__EXTRACTED ENTRIES__
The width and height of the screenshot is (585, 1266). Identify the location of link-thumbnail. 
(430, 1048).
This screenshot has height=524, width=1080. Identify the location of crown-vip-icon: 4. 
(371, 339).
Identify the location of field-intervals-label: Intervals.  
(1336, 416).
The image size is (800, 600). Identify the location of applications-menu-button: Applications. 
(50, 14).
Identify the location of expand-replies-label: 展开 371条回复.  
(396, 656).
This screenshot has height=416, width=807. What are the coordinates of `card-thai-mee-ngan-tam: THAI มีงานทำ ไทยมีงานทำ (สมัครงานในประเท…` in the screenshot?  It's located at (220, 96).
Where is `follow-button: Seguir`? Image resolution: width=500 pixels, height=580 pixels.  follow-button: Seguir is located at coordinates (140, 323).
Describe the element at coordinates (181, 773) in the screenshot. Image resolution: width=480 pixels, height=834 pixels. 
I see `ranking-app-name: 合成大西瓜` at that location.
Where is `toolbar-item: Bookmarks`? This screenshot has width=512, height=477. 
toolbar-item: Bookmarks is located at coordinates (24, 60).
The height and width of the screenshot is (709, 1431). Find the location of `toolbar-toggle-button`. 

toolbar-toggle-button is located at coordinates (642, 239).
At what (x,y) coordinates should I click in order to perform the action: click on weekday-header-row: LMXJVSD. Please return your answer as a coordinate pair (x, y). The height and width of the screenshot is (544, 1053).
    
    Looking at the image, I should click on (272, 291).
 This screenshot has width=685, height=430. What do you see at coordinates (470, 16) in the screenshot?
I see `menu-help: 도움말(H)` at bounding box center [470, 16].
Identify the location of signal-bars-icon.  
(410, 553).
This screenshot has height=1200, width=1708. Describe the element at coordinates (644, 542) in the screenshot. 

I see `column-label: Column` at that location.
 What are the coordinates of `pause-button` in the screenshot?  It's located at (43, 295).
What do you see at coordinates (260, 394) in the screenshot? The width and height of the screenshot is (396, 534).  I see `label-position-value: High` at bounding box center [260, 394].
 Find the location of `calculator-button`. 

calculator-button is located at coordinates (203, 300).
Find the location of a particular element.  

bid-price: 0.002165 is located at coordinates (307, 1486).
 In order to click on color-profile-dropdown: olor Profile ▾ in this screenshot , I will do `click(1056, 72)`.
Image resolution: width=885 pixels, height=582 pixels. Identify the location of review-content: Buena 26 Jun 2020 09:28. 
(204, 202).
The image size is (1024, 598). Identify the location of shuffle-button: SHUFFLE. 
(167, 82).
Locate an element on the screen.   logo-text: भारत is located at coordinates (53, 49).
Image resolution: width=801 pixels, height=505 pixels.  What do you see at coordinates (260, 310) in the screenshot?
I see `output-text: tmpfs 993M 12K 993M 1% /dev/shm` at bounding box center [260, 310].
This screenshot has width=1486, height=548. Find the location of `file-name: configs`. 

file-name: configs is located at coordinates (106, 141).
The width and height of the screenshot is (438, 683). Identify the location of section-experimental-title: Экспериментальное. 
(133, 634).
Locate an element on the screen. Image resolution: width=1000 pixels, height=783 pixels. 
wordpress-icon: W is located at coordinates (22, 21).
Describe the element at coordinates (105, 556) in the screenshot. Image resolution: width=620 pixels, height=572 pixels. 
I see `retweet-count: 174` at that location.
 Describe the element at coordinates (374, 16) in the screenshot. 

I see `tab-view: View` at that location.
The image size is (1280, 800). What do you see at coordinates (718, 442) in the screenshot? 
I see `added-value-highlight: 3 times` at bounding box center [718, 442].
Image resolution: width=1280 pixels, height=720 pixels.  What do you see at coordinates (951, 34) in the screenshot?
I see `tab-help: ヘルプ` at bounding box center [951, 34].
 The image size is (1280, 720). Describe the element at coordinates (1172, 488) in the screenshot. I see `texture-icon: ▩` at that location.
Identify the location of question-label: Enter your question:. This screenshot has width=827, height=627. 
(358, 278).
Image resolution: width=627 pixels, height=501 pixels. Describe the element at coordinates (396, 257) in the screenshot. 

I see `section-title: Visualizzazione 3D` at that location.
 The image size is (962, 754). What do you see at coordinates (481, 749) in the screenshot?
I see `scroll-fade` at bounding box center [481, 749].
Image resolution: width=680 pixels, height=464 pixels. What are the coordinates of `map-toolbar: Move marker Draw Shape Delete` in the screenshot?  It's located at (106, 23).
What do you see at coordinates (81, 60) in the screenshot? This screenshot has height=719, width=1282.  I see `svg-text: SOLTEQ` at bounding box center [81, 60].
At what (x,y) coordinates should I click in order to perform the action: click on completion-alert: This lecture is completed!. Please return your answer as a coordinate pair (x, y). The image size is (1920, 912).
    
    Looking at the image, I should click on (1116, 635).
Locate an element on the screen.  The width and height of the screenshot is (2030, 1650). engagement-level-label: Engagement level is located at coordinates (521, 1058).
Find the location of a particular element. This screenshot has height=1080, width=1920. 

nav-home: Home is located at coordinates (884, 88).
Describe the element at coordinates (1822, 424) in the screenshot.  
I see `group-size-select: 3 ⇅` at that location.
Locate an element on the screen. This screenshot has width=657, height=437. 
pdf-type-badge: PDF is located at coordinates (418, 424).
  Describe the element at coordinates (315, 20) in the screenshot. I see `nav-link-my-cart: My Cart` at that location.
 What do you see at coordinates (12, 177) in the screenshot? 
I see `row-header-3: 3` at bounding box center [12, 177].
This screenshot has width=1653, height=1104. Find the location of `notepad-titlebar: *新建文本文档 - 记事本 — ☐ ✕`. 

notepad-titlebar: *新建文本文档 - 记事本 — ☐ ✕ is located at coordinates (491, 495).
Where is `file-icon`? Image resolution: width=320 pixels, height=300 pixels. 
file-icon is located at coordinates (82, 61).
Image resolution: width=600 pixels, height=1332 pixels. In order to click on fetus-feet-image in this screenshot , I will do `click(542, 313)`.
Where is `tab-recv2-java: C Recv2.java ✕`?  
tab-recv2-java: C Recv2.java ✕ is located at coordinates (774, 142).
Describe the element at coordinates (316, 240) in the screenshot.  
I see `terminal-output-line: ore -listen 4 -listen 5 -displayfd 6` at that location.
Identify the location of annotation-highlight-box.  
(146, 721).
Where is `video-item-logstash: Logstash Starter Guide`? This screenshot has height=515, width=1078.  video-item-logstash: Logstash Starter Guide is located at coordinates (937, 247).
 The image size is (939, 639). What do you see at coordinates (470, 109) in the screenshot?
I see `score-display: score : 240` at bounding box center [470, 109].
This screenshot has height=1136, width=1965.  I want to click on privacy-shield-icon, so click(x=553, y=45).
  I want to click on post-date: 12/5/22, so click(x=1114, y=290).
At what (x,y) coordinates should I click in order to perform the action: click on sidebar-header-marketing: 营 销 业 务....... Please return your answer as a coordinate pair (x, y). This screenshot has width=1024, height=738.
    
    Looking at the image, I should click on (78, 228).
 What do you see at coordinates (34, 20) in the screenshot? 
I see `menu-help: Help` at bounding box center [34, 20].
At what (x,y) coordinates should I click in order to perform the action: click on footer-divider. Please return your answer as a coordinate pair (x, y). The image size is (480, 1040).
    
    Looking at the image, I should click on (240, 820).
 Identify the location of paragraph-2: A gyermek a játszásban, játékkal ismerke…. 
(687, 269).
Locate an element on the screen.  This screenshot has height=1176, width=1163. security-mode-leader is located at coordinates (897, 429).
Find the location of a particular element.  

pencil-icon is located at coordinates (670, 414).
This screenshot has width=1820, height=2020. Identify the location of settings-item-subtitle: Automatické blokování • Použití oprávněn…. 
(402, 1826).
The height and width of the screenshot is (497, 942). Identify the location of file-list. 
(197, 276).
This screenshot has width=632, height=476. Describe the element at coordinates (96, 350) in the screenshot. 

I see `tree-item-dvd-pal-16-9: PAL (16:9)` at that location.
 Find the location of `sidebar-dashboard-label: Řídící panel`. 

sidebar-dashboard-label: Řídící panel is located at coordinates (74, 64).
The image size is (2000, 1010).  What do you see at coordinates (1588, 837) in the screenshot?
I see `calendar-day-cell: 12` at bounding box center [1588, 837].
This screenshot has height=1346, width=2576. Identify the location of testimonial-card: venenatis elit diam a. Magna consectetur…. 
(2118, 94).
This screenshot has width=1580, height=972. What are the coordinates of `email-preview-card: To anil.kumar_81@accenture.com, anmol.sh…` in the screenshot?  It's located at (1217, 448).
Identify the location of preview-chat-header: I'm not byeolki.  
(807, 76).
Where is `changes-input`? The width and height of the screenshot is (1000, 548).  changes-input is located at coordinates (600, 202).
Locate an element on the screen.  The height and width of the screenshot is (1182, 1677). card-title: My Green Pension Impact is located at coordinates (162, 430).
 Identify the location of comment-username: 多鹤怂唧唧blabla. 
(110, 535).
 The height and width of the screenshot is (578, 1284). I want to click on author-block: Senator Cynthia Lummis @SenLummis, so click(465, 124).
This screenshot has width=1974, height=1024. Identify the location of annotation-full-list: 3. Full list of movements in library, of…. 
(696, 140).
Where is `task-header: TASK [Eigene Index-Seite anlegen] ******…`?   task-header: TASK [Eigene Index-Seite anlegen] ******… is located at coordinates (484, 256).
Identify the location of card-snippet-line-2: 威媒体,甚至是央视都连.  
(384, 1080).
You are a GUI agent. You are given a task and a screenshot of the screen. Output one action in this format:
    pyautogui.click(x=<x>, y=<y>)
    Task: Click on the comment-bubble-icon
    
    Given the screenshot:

__EXERCISE__
Report each line of the listing above that contains the word "pair".

__RESPONSE TO THE TASK__
At what (x,y) coordinates should I click in order to perform the action: click on weekday-header-row: LMXJVSD. Please return your answer as a coordinate pair (x, y). The height and width of the screenshot is (544, 1053).
At what (x,y) coordinates should I click in order to perform the action: click on completion-alert: This lecture is completed!. Please return your answer as a coordinate pair (x, y). The image size is (1920, 912).
At what (x,y) coordinates should I click in order to perform the action: click on sidebar-header-marketing: 营 销 业 务....... Please return your answer as a coordinate pair (x, y). This screenshot has width=1024, height=738.
At what (x,y) coordinates should I click in order to perform the action: click on footer-divider. Please return your answer as a coordinate pair (x, y). The image size is (480, 1040).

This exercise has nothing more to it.